• EXERCISE SET:
(a) Copy from the news report on the death sentence, word for word, the passage from "A Texas man" up to and including "Randall Harris said.".
(b) Decide whether each statement below agrees with the news report on the death sentence. Answer yes or no, and quote the words from the report that settle it.
(i) The jury deliberated for three hours on Thursday.
(ii) Michael Treadway pleaded not guilty to the murder charge.
(iii) New Mexico has carried out an execution since 1960.
(c) Extend the news report on the death sentence, starting after its final sentence.

A Texas man was sentenced Friday to die by lethal injection for killing a 73-year-old New Mexico man who was selling goods at a marketplace on the Texas-New Mexico border.

"This jury served the ultimate punishment against a person who choses to commit the ultimate crime," District Attorney Randall Harris said.

New Mexico has not executed anyone since 1960, but now has four inmates on Death Row. Anti-death-penalty opponents failed to get the 1999 Legislature to pass a bill that would have repealed capital punishment in New Mexico.

A state district court jury deliberated two hours Friday and three hours Thursday before delivering the death penalty against Michael Treadway, 20, of Farwell.

He pleaded guilty Oct. 19 to first-degree murder in the December 1997 shooting death of Everett Clint "Red" Prather.

Appeals are automatic in death penalty cases, Harris said.

• RECORDED INFORMATION:
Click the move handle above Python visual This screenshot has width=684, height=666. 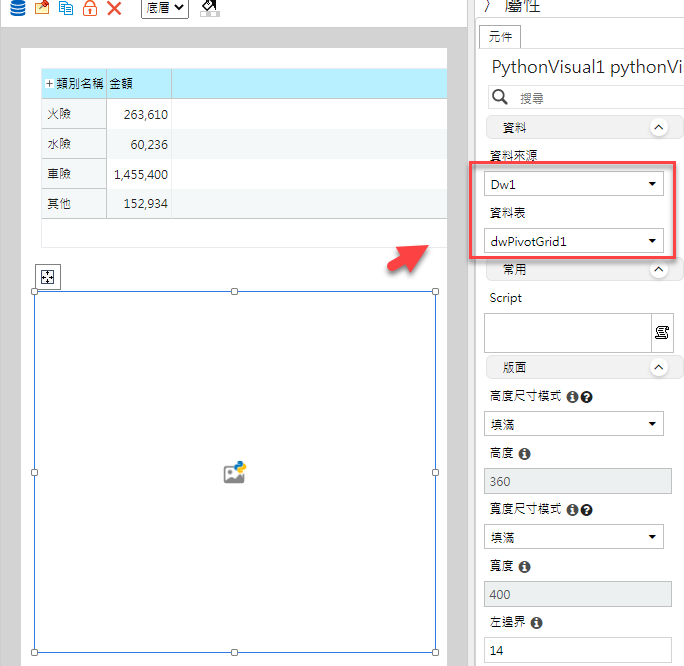[x=48, y=277]
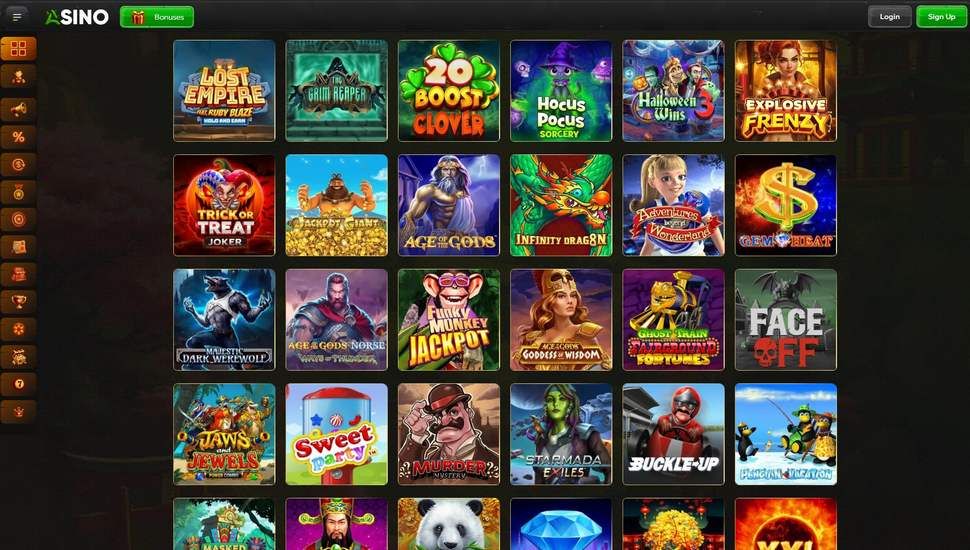Go to the ASINO logo home link
Viewport: 970px width, 550px height.
(x=77, y=17)
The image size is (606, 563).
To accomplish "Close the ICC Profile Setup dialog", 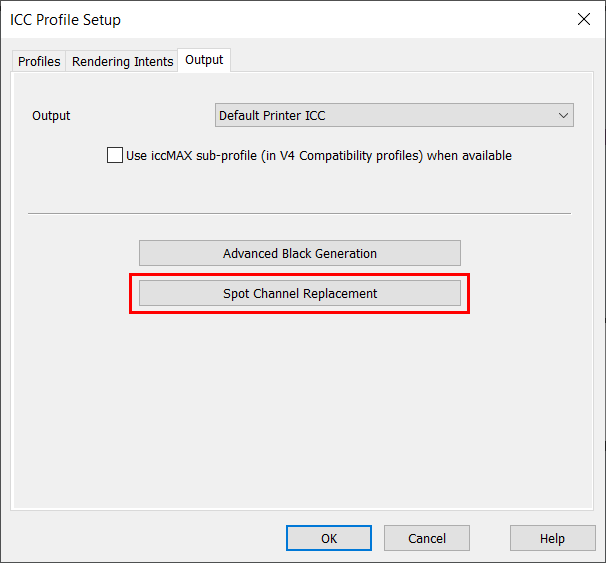I will 584,19.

• RESULTS OF THE TASKS:
(a)
A Texas man was sentenced Friday to die by lethal injection for killing a 73-year-old New Mexico man who was selling goods at a marketplace on the Texas-New Mexico border.

"This jury served the ultimate punishment against a person who choses to commit the ultimate crime," District Attorney Randall Harris said.

(b)
(i) Yes: "three hours Thursday"
(ii) No: "He pleaded guilty Oct. 19 to first-degree murder"
(iii) No: "New Mexico has not executed anyone since 1960"

(c)
"I think this jury has sent a very clear message at least to this side of the state: If you choose to commit a crime like murder, be prepared to suffer the ultimate penalty," Harris said.

Two other men - Ronald Armstrong of Muleshoe, Texas, and Billy Galvan of Farwell - pleaded guilty last year to being accessories to robbery in Prather's death.

State law provides for executions to be carried out by lethal injection. In the last execution nearly 40 years ago, New Mexico used the gas chamber.

Eight prisoners have been put to death in New Mexico since 1933, but there have been no state executions since David Cooper Nelson died in the gas chamber in 1960 for killing a California hitchhiker.